> Brief:
An exact copy of every record below is what's needed here.

> Input records:
══════════════════════════════

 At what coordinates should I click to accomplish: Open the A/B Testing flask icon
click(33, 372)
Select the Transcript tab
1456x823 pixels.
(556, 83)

══════════════════════════════

> Solution for this exercise:
 At what coordinates should I click to accomplish: Open the A/B Testing flask icon
click(33, 372)
Select the Transcript tab
1456x823 pixels.
(556, 83)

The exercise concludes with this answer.